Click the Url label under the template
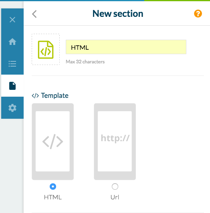 pos(115,197)
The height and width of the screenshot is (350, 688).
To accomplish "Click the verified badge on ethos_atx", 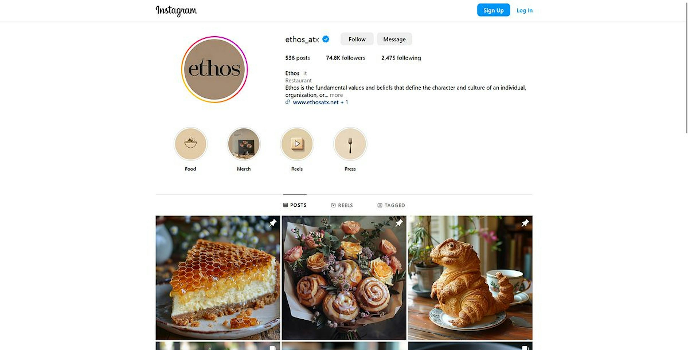I will 326,39.
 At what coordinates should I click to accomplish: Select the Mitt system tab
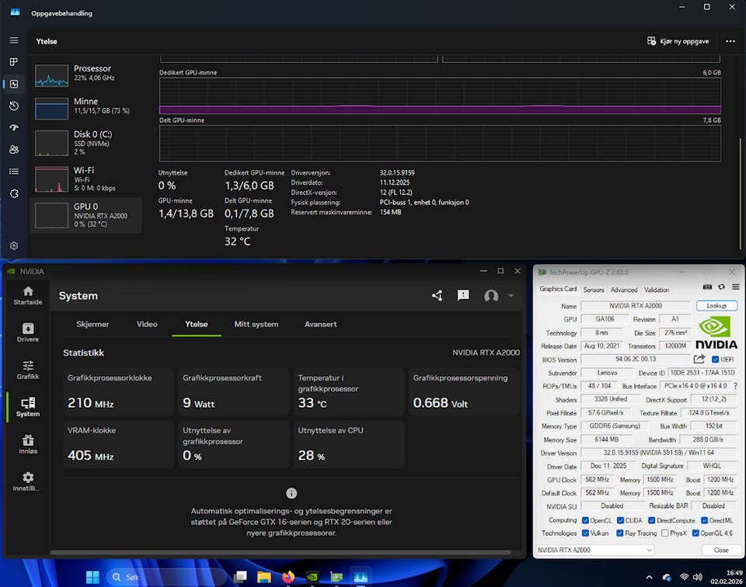tap(256, 324)
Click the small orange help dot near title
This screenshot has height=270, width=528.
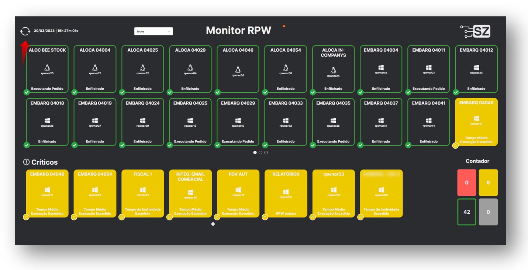click(x=284, y=26)
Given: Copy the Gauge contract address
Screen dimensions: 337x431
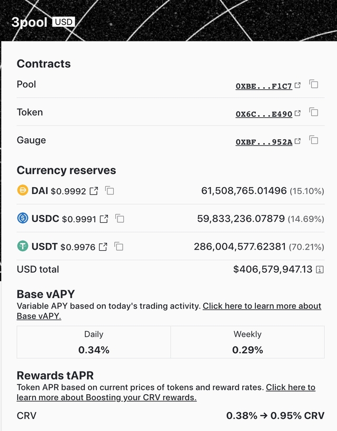Looking at the screenshot, I should coord(314,140).
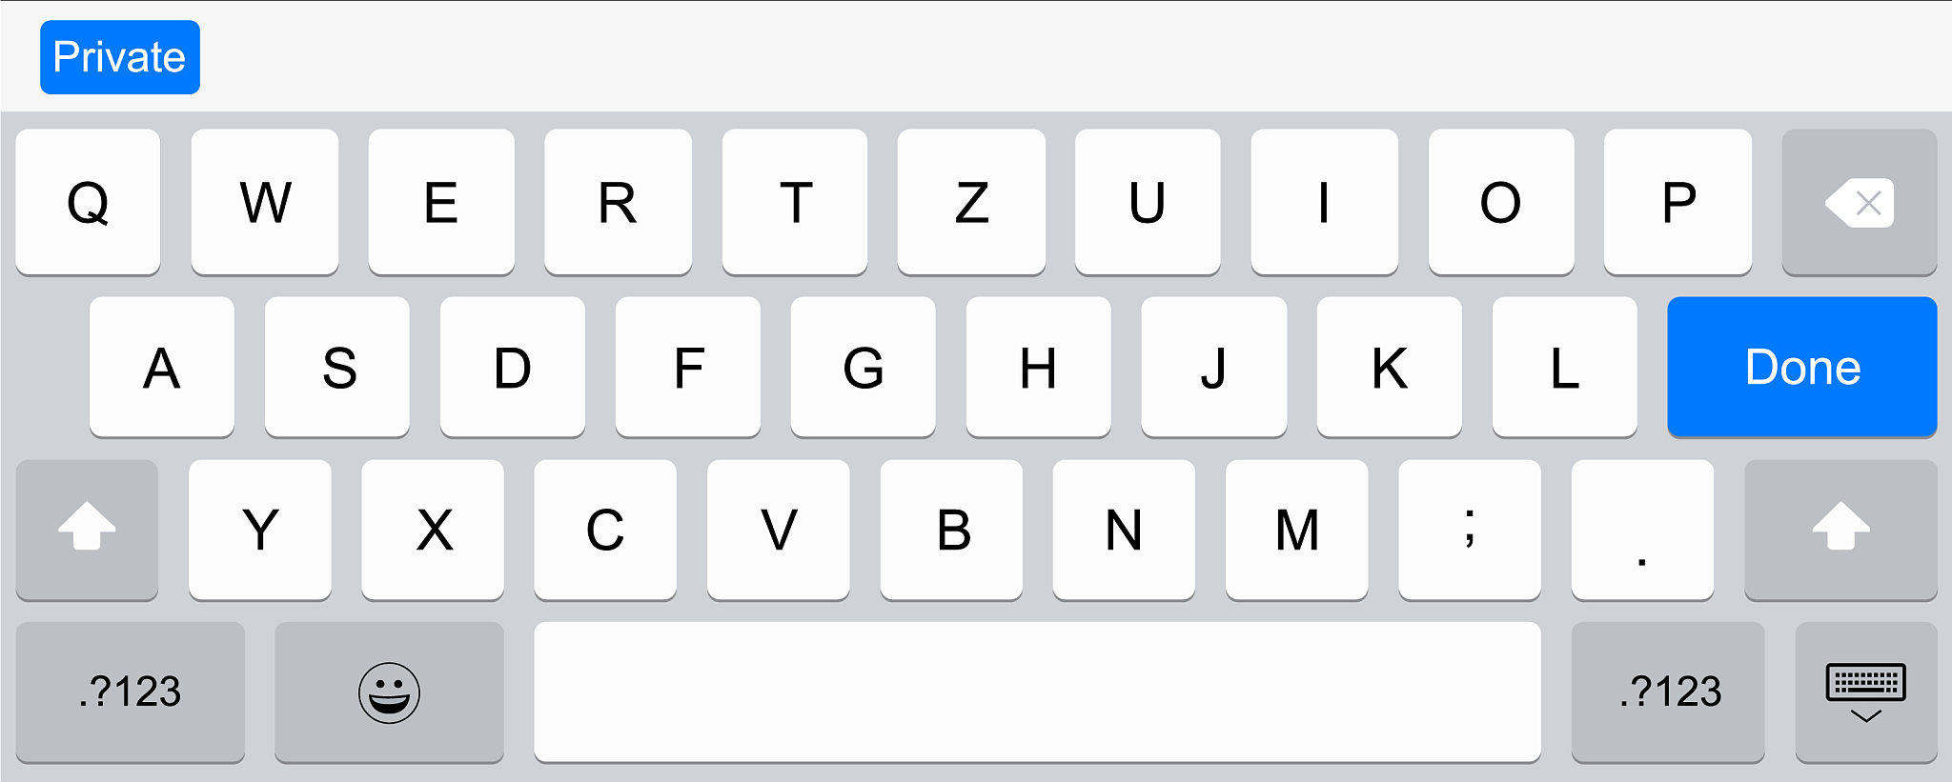Tap the M key

pos(1296,530)
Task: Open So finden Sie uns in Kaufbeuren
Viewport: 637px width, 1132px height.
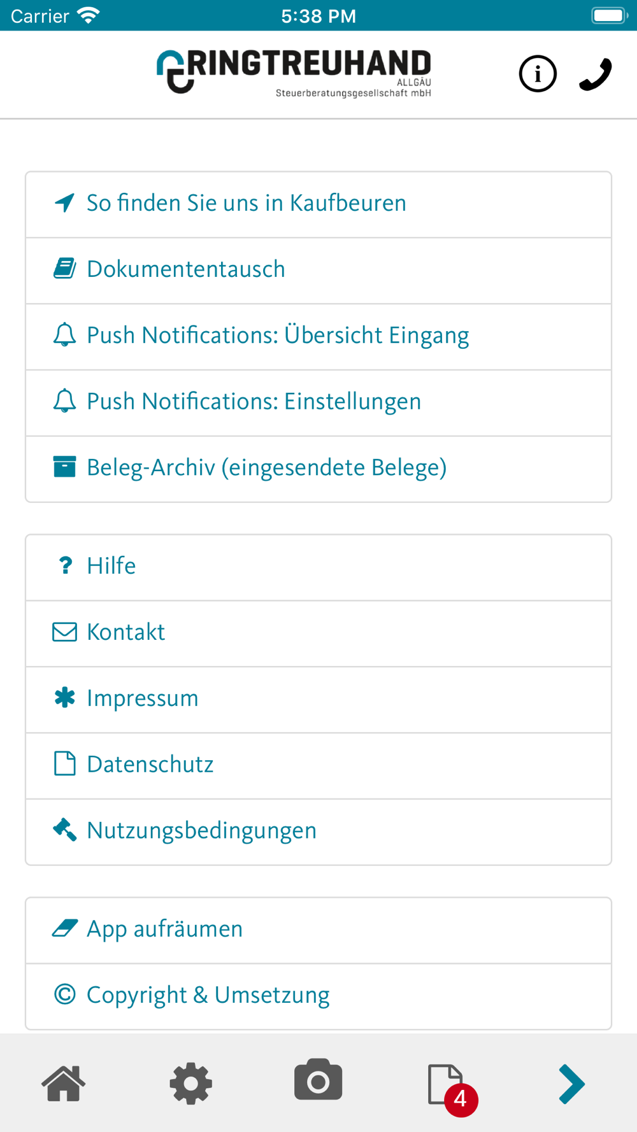Action: coord(319,204)
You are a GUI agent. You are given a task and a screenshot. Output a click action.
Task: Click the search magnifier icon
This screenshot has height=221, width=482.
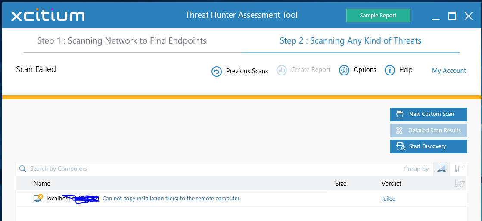23,169
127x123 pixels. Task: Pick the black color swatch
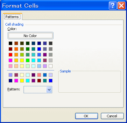(x=11, y=43)
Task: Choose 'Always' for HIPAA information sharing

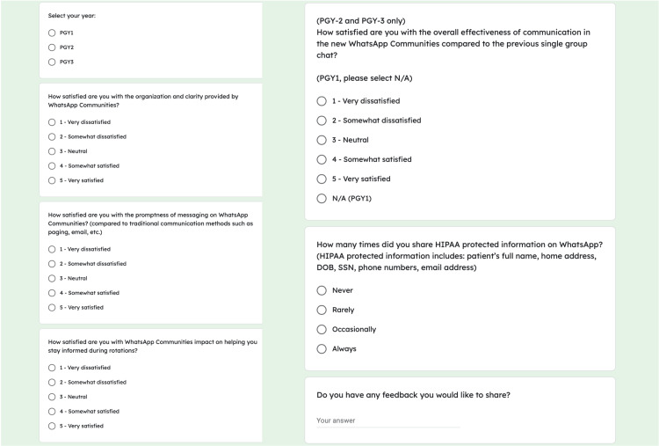Action: point(322,349)
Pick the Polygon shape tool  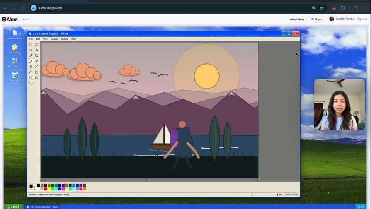click(x=31, y=78)
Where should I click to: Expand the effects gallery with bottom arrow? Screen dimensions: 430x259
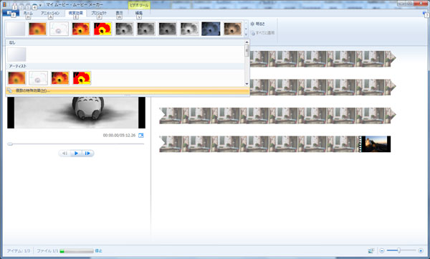pos(246,34)
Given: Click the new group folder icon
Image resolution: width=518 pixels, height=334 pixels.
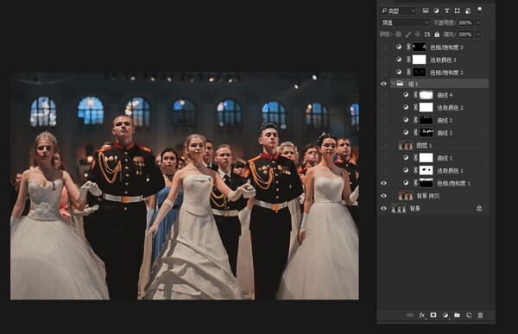Looking at the screenshot, I should pos(457,315).
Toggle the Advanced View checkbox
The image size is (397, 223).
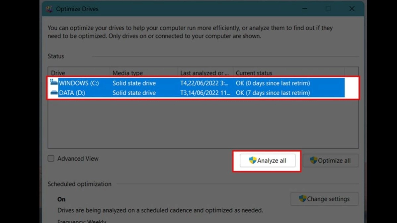(51, 159)
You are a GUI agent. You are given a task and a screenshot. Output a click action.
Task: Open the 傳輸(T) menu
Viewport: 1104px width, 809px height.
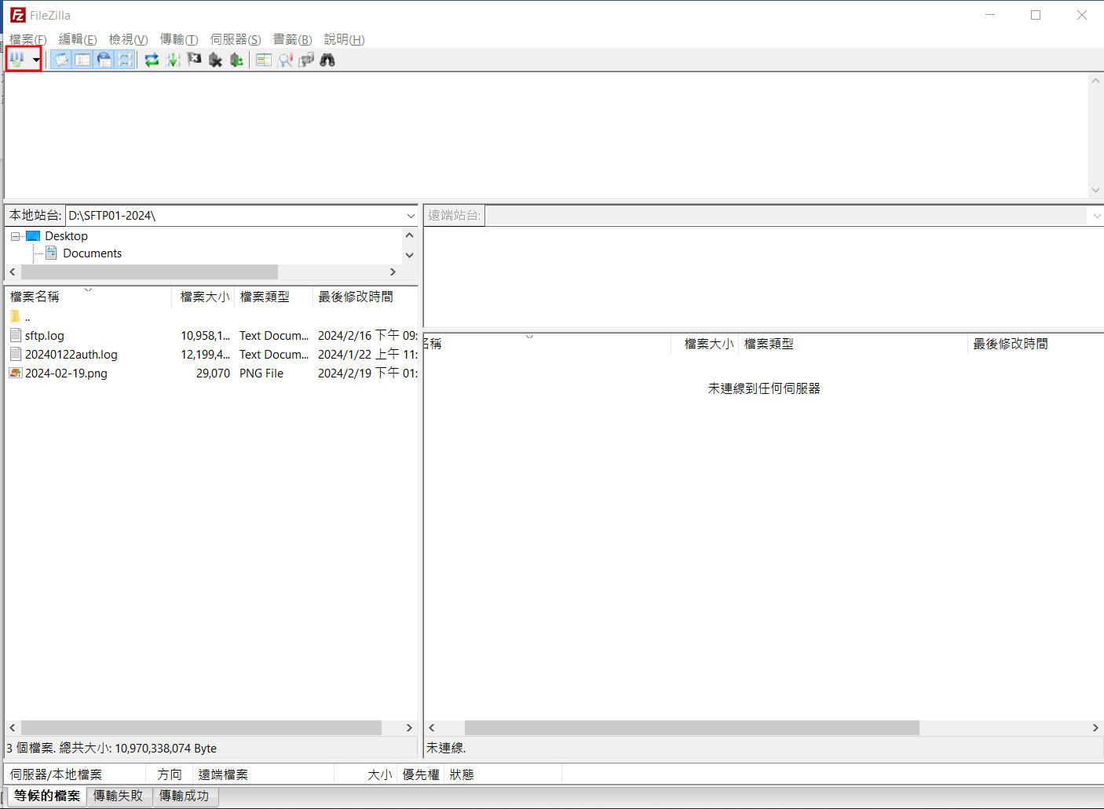(x=178, y=39)
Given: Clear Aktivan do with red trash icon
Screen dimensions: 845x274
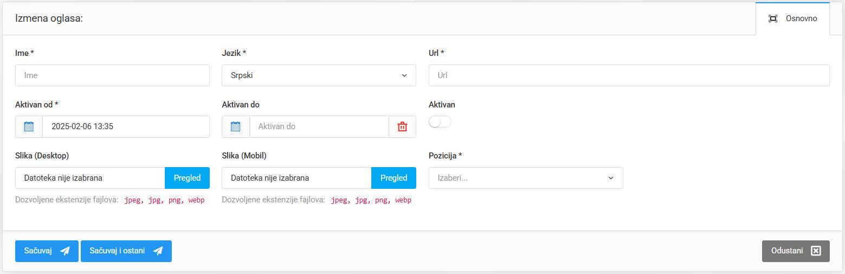Looking at the screenshot, I should coord(402,126).
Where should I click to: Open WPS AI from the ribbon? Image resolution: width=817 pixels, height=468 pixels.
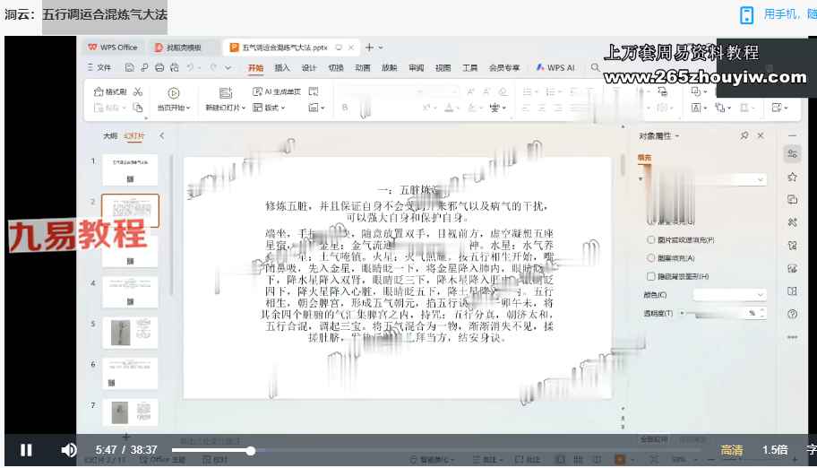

-*-

Go through the entries above and copy out every line that includes the word "icon".

Task: Click the search magnifier icon
Given: Click the new group folder icon
Given: Clear Aktivan do with red trash icon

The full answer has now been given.